DES MOINES (AP) — U.S. companies relying on farmers for the raw materials in their products must take a more active role in ensuring the crops are grown in a way that minimizes damage to water, soil, and environment, a report released Wednesday said.
Ceres, a Boston-based nonprofit network of investors, companies and public interest groups, focused its report on the effect climate change has on corn production. It said farmers and the companies they supply must deal with drought and other weather extremes, an increase in groundwater depleting irrigation, and more fertilizer use.

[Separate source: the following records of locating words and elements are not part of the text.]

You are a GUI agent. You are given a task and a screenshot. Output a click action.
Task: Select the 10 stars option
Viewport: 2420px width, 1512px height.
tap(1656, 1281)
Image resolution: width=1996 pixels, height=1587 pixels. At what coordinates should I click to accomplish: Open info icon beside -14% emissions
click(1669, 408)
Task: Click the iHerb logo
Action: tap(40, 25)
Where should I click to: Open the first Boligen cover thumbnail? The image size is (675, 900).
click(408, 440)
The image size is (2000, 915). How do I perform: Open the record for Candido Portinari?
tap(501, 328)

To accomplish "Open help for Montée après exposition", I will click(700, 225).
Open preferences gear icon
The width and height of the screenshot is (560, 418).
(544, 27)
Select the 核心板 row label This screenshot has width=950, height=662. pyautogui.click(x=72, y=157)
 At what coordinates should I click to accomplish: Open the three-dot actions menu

“Climate change and pressures on water supplies pose financial risk to our agricultural industry but it’s not just the corn belt’s problem,” said Brooke Barton, water program director at Ceres and co-author of the report. It argues that increased corn production has depleted land and water resources in some areas and contributed to increased water pollution from fertilizer runoff.
“Companies that depend on U.S. corn have a big role to play in sending market signals that these issues matter,” she said.
Food giants working with Ceres include General Mills and Unilever, both of which have adopted sustainability programs suggested by the organization that set specific goals for suppliers and farmers.
The report calls for the establishment of corporate policies for goals to reduce the environmental impact, procurement contracts that require sustainably grown crops, and efforts to identify areas of high water stress, groundwater pollution and overuse of fertilizer.
Ceres also recommends that companies substitute other grains for corn where environmental benefits are well demonstrated, and disclose to investors the company’s exposure to climate and water-related risks in its agricultural supply chain.
General Mills, the maker of Cheerios, Wheaties and Green Giant vegetables, increasingly has been involved in providing money and support to improve the use of water and fertilizer since it began a sustainability program in 2005.